There is something cheap about that ending, and I think I sensed it even then. It’s not just that it turns an intelligent person into a symbol for what we think children are. This idea turns the book’s lasting impression into, at best, a crudely sweet sentiment, or at worst, a lie.
It has been observed, with irritating irony, that Anne Frank would never have achieved such profound success as a writer if she hadn’t been murdered. Fair enough. But the most vital form of success a writer can achieve is not fame at all, but prophecy. Not prophecy in the sense of predicting the future. Prophecy in the sense of telling people what they absolutely need to know, particularly when they don’t want to know it. Most people who comment on Anne Frank’s posthumous success imagine an alternate world where she would have grown up peacefully, settling into a career as a Dutch journalist or novelist, perhaps a writer of interesting insight, but little more. The alternate life I imagine for her, however, would have been far more likely.
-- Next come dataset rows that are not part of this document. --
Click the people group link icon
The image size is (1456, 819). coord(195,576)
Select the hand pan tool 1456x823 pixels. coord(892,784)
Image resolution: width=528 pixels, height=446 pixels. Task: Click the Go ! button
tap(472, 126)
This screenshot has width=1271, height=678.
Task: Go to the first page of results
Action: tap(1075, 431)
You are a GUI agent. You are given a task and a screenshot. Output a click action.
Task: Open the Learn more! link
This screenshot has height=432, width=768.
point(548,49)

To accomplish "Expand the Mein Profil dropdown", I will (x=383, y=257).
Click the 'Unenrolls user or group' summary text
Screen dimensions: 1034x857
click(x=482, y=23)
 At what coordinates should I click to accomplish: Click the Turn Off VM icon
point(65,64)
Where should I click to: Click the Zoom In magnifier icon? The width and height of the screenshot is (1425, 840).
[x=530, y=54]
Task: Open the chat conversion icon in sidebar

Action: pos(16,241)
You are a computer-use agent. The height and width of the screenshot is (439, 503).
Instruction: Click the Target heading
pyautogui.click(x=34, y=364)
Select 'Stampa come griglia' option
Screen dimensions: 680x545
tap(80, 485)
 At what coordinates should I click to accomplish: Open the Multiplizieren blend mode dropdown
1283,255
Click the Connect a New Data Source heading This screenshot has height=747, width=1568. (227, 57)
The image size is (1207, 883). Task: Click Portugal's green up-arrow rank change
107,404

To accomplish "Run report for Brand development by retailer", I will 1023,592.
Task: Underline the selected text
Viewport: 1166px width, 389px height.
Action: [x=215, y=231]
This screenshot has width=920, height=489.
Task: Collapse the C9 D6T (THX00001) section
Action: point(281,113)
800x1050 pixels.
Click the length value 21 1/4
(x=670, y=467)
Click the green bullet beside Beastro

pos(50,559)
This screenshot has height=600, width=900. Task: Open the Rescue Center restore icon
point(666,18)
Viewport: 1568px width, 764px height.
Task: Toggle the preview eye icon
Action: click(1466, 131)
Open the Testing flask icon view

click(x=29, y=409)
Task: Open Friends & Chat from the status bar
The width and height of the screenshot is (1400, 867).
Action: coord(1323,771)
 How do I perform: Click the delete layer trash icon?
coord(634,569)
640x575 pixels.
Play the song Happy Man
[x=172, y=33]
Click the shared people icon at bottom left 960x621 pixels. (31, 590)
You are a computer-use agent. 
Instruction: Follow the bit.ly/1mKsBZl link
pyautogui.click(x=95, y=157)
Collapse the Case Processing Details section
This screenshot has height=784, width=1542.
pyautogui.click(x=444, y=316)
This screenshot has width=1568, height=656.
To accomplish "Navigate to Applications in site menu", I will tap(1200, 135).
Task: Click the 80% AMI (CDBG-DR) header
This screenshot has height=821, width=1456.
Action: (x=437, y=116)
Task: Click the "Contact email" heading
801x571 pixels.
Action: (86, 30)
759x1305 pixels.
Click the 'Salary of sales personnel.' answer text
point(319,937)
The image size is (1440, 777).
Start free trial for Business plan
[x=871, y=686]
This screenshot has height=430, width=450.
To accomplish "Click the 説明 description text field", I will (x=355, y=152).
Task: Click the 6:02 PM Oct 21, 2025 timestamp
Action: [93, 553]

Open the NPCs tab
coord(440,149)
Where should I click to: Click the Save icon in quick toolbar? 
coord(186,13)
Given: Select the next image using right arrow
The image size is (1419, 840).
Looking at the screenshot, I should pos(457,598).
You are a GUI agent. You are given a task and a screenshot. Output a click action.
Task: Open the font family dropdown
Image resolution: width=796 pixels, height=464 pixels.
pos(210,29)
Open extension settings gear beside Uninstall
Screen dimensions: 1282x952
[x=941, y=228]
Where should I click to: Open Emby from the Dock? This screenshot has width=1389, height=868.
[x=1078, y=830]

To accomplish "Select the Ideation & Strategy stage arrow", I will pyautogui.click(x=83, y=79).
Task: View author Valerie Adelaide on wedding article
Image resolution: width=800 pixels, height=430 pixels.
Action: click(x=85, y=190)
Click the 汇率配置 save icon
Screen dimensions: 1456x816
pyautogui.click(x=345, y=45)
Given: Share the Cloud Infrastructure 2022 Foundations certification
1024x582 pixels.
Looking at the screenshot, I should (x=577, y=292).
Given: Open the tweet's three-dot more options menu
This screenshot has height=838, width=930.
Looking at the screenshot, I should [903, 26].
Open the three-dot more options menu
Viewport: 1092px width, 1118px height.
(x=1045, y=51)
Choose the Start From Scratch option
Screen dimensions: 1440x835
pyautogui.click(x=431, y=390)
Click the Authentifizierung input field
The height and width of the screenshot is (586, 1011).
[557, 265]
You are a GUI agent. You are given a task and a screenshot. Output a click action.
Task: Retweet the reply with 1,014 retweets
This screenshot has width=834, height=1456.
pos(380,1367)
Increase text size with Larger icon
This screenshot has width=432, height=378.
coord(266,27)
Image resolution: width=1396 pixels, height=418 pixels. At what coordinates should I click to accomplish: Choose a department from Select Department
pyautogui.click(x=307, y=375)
The writer I envision is someone who survived Auschwitz and Bergen-Belsen as a 15-year-old girl—someone who saw pits of burning bodies and babies shot in the air, someone whose head had been shaved and whose skin had been permanently tattooed and who had watched her mother and teenage sister rot to death, who had withered away to a skeleton and would likely rip someone’s face off for another crust of bread, someone who spent an entire teenage year inhaling smoke made out of the bodies of her family and friends—only to be “liberated” at 16 into a world of yet more camps, refugee camps, displaced persons camps, until she was at least 18, and then (possibly infertile, possibly disfigured, possibly disabled, definitely mentally older than the oldest person alive) forced to return to a country and a language in which she no longer has anything to say or anyone to say it to, or worse, becoming bereft of her language, forced to move to a new country and a new language different from the one in which she had lived her life and her near-death— a person who, while spending every night screaming through nightmares and every morning ashamed not to wake up dead, at last has no choice but to turn to prophecy.
Would this be a writer who would vow that “in spite of everything I still believe that people are really good at heart“? Possibly. But I still believe, in spite of everything, that she might have had a whole lot more to tell us.